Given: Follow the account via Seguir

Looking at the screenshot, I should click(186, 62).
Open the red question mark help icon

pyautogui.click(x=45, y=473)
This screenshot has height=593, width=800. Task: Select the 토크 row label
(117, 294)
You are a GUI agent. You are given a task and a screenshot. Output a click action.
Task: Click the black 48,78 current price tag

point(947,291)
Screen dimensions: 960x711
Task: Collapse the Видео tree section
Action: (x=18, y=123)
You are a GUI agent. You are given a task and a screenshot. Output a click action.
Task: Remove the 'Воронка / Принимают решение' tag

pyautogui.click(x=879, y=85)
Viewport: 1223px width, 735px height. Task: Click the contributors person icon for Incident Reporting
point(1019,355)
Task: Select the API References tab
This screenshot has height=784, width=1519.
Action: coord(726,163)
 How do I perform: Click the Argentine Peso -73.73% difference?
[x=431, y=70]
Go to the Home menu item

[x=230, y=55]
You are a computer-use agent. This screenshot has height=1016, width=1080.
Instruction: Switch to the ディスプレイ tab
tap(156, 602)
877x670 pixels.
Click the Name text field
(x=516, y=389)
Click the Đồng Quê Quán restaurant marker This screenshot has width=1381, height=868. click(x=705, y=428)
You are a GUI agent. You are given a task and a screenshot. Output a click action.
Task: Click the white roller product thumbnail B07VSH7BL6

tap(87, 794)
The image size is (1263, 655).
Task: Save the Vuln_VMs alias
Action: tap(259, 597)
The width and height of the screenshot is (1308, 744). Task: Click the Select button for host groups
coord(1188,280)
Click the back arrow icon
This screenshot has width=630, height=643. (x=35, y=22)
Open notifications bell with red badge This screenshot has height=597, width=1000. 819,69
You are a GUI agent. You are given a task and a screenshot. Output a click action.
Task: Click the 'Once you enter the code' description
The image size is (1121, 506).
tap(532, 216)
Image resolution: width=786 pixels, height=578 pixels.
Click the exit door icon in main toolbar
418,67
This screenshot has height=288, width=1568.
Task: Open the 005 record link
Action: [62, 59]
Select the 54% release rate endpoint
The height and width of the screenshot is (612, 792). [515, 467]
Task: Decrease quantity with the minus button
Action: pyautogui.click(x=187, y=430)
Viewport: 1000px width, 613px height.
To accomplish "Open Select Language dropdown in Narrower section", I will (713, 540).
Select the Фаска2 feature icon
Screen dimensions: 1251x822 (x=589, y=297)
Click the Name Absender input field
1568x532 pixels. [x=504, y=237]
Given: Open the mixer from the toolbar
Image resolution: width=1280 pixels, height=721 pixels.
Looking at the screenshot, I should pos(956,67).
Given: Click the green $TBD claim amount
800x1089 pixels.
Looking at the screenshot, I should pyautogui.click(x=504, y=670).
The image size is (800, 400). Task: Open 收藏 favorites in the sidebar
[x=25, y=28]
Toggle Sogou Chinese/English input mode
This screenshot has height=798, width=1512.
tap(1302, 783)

_EXERCISE REQUIREMENTS_
Reproduce every entry above. Make each line identical to the original.

_SOLUTION TO THE EXERCISE_
Given: Follow the account via Seguir

Looking at the screenshot, I should click(186, 62).
Open the red question mark help icon

pyautogui.click(x=45, y=473)
This screenshot has height=593, width=800. Task: Select the 토크 row label
(117, 294)
You are a GUI agent. You are given a task and a screenshot. Output a click action.
Task: Click the black 48,78 current price tag

point(947,291)
Screen dimensions: 960x711
Task: Collapse the Видео tree section
Action: (x=18, y=123)
You are a GUI agent. You are given a task and a screenshot. Output a click action.
Task: Remove the 'Воронка / Принимают решение' tag

pyautogui.click(x=879, y=85)
Viewport: 1223px width, 735px height. Task: Click the contributors person icon for Incident Reporting
point(1019,355)
Task: Select the API References tab
This screenshot has height=784, width=1519.
Action: coord(726,163)
 How do I perform: Click the Argentine Peso -73.73% difference?
[x=431, y=70]
Go to the Home menu item

[x=230, y=55]
You are a computer-use agent. This screenshot has height=1016, width=1080.
Instruction: Switch to the ディスプレイ tab
tap(156, 602)
877x670 pixels.
Click the Name text field
(x=516, y=389)
Click the Đồng Quê Quán restaurant marker This screenshot has width=1381, height=868. click(x=705, y=428)
You are a GUI agent. You are given a task and a screenshot. Output a click action.
Task: Click the white roller product thumbnail B07VSH7BL6

tap(87, 794)
The image size is (1263, 655).
Task: Save the Vuln_VMs alias
Action: tap(259, 597)
The width and height of the screenshot is (1308, 744). Task: Click the Select button for host groups
coord(1188,280)
Click the back arrow icon
This screenshot has width=630, height=643. (x=35, y=22)
Open notifications bell with red badge This screenshot has height=597, width=1000. 819,69
You are a GUI agent. You are given a task and a screenshot. Output a click action.
Task: Click the 'Once you enter the code' description
The image size is (1121, 506).
tap(532, 216)
Image resolution: width=786 pixels, height=578 pixels.
Click the exit door icon in main toolbar
418,67
This screenshot has height=288, width=1568.
Task: Open the 005 record link
Action: [62, 59]
Select the 54% release rate endpoint
The height and width of the screenshot is (612, 792). [515, 467]
Task: Decrease quantity with the minus button
Action: pyautogui.click(x=187, y=430)
Viewport: 1000px width, 613px height.
To accomplish "Open Select Language dropdown in Narrower section", I will (713, 540).
Select the Фаска2 feature icon
Screen dimensions: 1251x822 (x=589, y=297)
Click the Name Absender input field
1568x532 pixels. [x=504, y=237]
Given: Open the mixer from the toolbar
Image resolution: width=1280 pixels, height=721 pixels.
Looking at the screenshot, I should pos(956,67).
Given: Click the green $TBD claim amount
800x1089 pixels.
Looking at the screenshot, I should pyautogui.click(x=504, y=670).
The image size is (800, 400). Task: Open 收藏 favorites in the sidebar
[x=25, y=28]
Toggle Sogou Chinese/English input mode
This screenshot has height=798, width=1512.
tap(1302, 783)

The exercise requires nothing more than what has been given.